=== AUFGABE ===
Schreibe die Zeilen von der Zeile mit „The image size is (1120, 852).“ bis einschließlich der Zeile mit „pos(270,98)“ neu, ersetze darin „printer icon“ durch „print icon“ und lass alles andere unverändert.

━━ EINTRÄGE ━━

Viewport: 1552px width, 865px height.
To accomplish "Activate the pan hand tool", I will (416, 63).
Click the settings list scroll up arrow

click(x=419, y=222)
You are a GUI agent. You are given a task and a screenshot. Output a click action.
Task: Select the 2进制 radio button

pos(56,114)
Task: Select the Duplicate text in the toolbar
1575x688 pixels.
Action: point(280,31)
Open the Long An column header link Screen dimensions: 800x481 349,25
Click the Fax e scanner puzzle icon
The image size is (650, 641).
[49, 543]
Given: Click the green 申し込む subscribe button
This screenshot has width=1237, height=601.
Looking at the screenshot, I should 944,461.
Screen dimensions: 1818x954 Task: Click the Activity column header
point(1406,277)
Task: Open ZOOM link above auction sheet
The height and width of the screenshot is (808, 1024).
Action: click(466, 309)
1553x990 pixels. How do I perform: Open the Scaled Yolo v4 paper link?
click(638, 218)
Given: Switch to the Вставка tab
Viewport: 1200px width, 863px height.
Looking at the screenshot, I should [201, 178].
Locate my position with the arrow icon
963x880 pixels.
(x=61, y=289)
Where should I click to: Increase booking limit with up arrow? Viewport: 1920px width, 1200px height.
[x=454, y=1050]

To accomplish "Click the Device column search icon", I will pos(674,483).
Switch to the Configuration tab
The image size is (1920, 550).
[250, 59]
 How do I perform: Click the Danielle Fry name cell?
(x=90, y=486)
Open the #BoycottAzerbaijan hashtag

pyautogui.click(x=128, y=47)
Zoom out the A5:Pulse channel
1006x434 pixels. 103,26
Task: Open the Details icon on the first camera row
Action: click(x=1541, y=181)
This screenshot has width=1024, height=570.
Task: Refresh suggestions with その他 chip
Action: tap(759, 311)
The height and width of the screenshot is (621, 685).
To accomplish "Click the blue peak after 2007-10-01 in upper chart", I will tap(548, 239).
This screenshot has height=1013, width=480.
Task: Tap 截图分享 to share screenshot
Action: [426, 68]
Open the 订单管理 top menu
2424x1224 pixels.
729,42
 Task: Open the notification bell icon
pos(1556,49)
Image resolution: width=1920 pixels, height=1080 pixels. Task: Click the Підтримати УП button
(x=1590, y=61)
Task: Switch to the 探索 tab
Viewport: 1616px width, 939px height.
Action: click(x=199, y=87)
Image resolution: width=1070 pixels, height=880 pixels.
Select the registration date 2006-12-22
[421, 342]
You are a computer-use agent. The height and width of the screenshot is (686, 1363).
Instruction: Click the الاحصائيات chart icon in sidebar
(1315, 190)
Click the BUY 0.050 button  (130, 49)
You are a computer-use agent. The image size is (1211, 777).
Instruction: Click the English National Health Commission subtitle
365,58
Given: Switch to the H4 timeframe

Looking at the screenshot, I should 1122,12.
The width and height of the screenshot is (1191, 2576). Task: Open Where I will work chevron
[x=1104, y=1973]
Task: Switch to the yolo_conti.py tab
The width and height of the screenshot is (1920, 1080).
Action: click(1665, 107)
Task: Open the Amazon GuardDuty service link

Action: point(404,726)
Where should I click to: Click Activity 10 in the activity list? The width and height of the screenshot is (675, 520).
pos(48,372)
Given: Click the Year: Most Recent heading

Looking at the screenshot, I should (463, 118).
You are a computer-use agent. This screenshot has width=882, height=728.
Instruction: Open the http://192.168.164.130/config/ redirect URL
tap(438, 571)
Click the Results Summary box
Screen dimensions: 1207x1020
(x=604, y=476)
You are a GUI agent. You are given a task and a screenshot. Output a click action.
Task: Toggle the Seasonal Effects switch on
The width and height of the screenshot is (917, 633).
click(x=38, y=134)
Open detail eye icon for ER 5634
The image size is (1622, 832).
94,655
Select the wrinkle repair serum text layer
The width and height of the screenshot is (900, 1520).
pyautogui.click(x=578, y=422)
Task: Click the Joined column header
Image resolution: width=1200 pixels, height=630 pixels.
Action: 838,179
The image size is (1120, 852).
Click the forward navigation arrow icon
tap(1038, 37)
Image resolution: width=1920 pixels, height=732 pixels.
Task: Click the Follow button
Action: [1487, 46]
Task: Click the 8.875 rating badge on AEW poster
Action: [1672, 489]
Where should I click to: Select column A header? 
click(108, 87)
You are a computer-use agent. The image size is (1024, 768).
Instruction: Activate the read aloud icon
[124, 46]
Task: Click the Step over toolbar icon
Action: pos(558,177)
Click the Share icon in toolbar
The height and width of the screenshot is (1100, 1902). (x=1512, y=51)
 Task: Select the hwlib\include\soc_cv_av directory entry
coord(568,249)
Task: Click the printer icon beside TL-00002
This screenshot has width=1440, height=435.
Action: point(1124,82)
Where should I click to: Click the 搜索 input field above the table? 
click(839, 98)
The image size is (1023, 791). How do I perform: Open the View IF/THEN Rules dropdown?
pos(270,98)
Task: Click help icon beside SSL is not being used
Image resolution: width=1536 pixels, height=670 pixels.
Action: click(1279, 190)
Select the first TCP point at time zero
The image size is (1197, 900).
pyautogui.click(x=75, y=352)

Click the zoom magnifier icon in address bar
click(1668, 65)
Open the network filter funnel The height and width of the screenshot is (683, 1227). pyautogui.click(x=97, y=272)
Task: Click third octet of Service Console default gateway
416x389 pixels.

━━━

=== LÖSUNG ===
The image size is (1120, 852).
Click the forward navigation arrow icon
tap(1038, 37)
Image resolution: width=1920 pixels, height=732 pixels.
Task: Click the Follow button
Action: [1487, 46]
Task: Click the 8.875 rating badge on AEW poster
Action: [1672, 489]
Where should I click to: Select column A header? 
click(108, 87)
You are a computer-use agent. The image size is (1024, 768).
Instruction: Activate the read aloud icon
[124, 46]
Task: Click the Step over toolbar icon
Action: pos(558,177)
Click the Share icon in toolbar
The height and width of the screenshot is (1100, 1902). (x=1512, y=51)
 Task: Select the hwlib\include\soc_cv_av directory entry
coord(568,249)
Task: Click the print icon beside TL-00002
This screenshot has width=1440, height=435.
Action: point(1124,82)
Where should I click to: Click the 搜索 input field above the table? 
click(839, 98)
The image size is (1023, 791). How do I perform: Open the View IF/THEN Rules dropdown?
pos(270,98)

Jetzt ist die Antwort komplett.